According to ESPN sources, UNC has contacted at least three other schools after a retailer that sold equipment from North Carolina players said that it had also bought shoes from Michigan, Marquette, and California universities.
Player Exclusive Shoes Fetch Big Bucks
According to ESPN, officials from all three schools acknowledged that they had been contacted by North Carolina and that they are in the process of investigating the situation.
The report follows the decision by UNC offcials to suspend 13 football players for their role in selling team-exclusive Air Jordans. That sale constituted a secondary NCAA violation, and players were suspended for between one and four games for their various roles in the scheme.
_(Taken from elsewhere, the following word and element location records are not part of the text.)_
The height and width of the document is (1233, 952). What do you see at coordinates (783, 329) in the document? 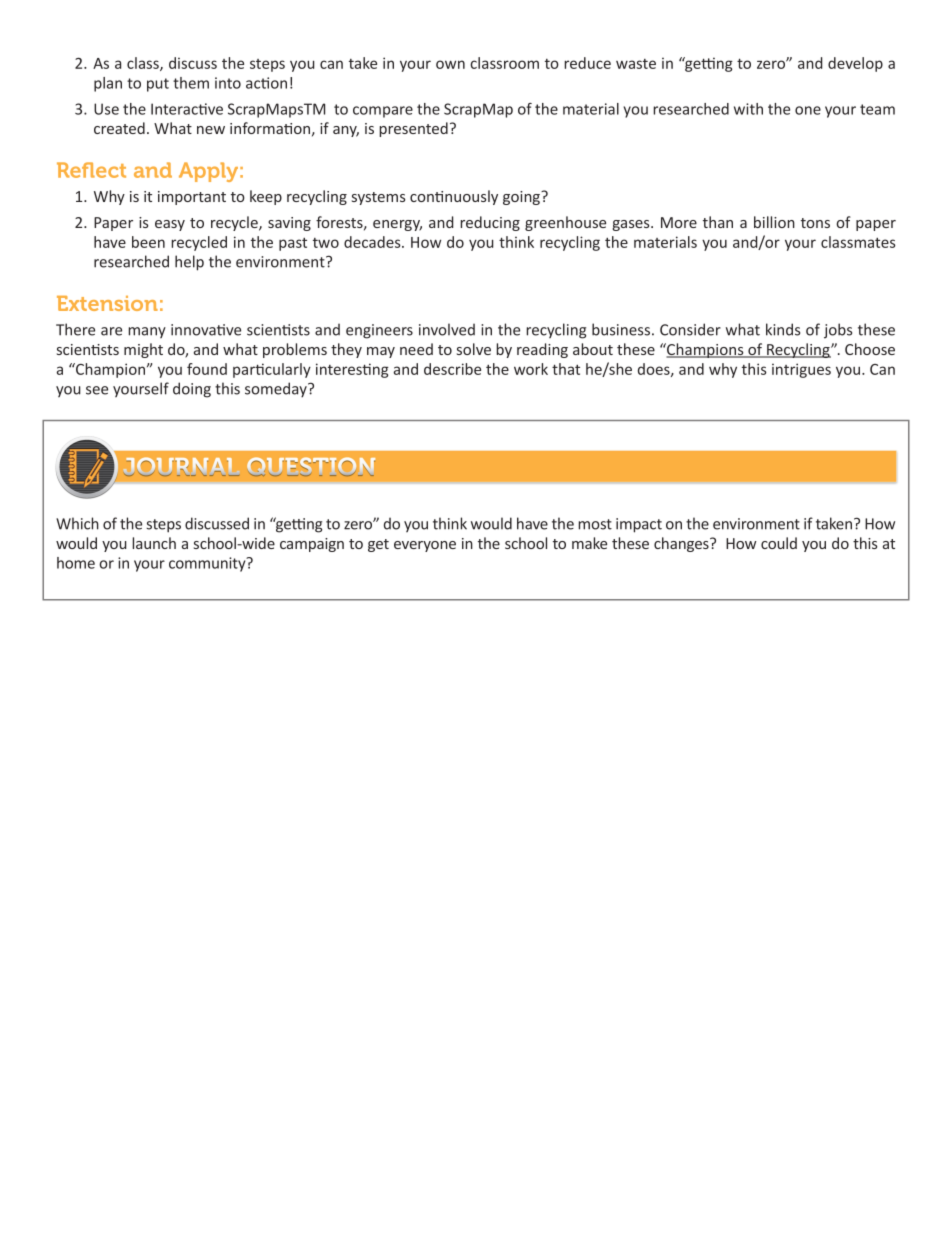
I see `kinds` at bounding box center [783, 329].
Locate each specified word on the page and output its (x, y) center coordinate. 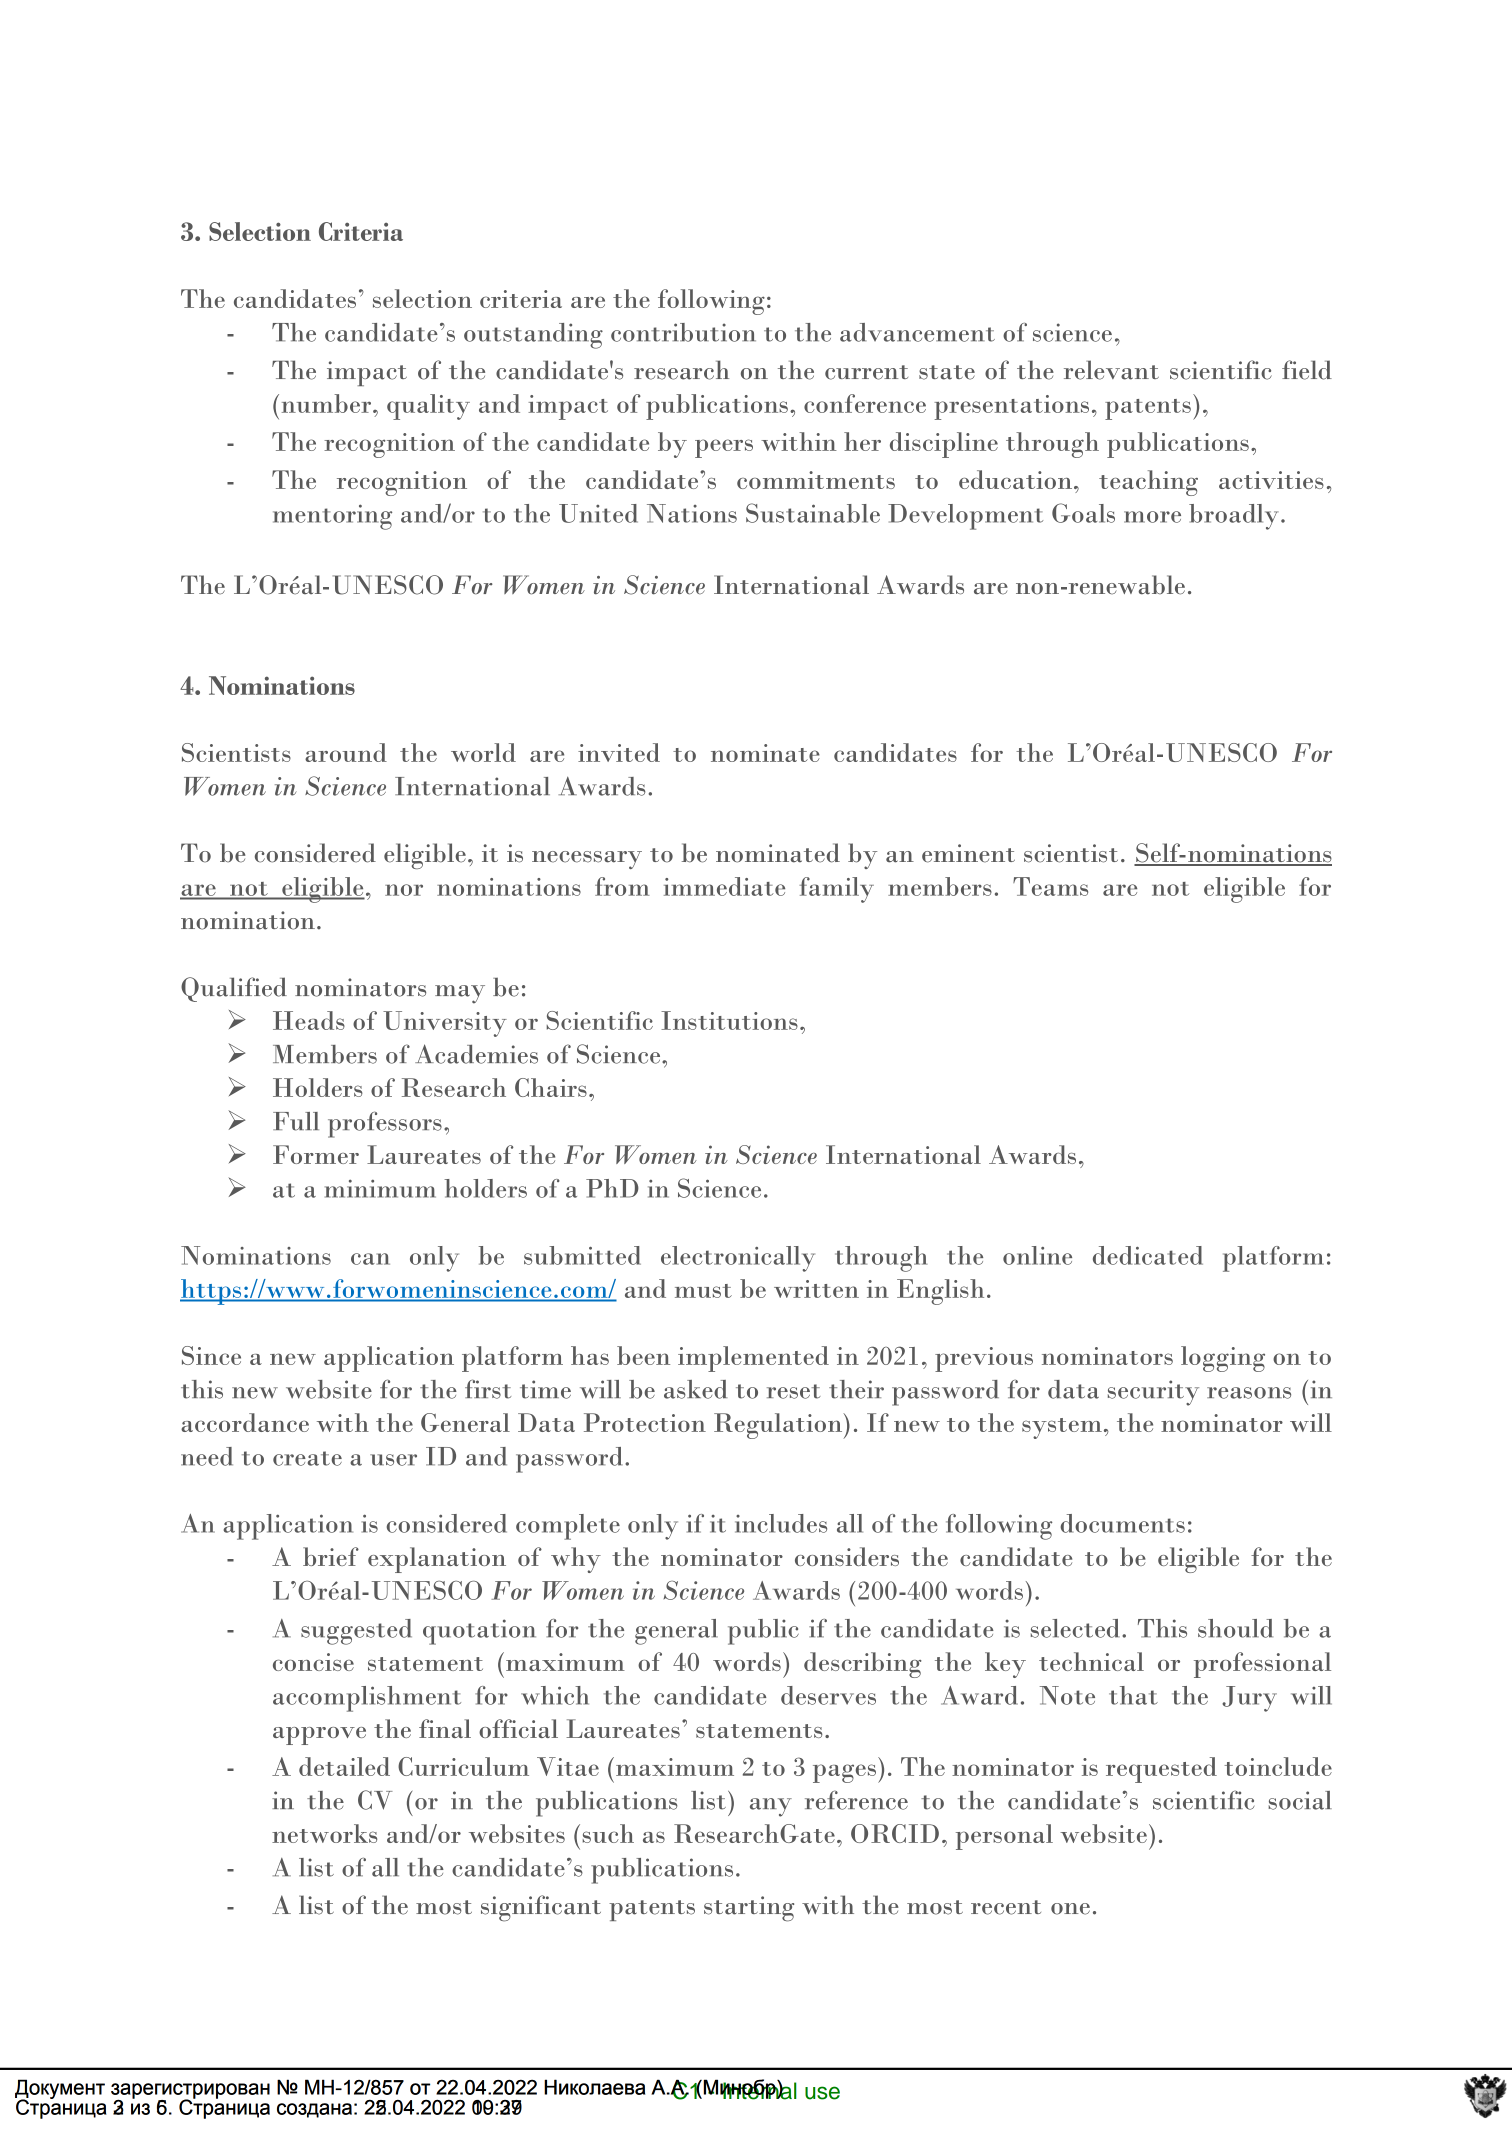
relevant (1111, 370)
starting (749, 1909)
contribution (683, 332)
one (1070, 1909)
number (328, 403)
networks (324, 1833)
The ESPN report cited prices from the StockX shoe exchange website to show just how much some of these shoes could be going for on the open market. Michigan led the way in both number of sales and average price, with 23 pairs exclusive to the school going for an average of $4,671.
However, Michigan officials have made a point of saying that the availability of these exclusive shoes doesn’t mean that players necessarily sold them. Some celebrities and executives also receive pairs, and some pairs are donated to charity. In addition, players could sell the shoes after they are no longer eligible to play for the school, which would not be an NCAA violation.
Schools Take Steps to Prevent Sales
Michigan also takes steps to make it hard to sell player shoes anonymously. Every pair is marked with the number of the player who received them, and the players do not get the boxes the shoes come in.
Michigan football coach Jim Harbaugh told reporters on Monday that he doesn’t anticipate any suspensions for players selling shoes this season.
“There were a couple shoes that were reported to be out there, we’ve gone through everybody that’s currently on the roster and they’ve accounted for those pairs of shoes,” Harbaugh told reporters. “The latest I saw was a No. 52. There’s nobody currently on the roster that had that number last year.”
The stories of player exclusive gear finding its way to the secondary market has forced universities across the country to reemphasize the NCAA compliance standards to their players. And while both Michigan and UNC wear Jordan Brand shoes that are particularly sought after by collectors, other schools are on the lookout as well.
“You don’t have to be a Jordan school to be alerted,” University of Kansas associate athletic director Jim Marchiony told reporters. “We all learn from each other’s experiences, both positive and negative. So when something like this happens, believe me, it spurs discussion on every campus.”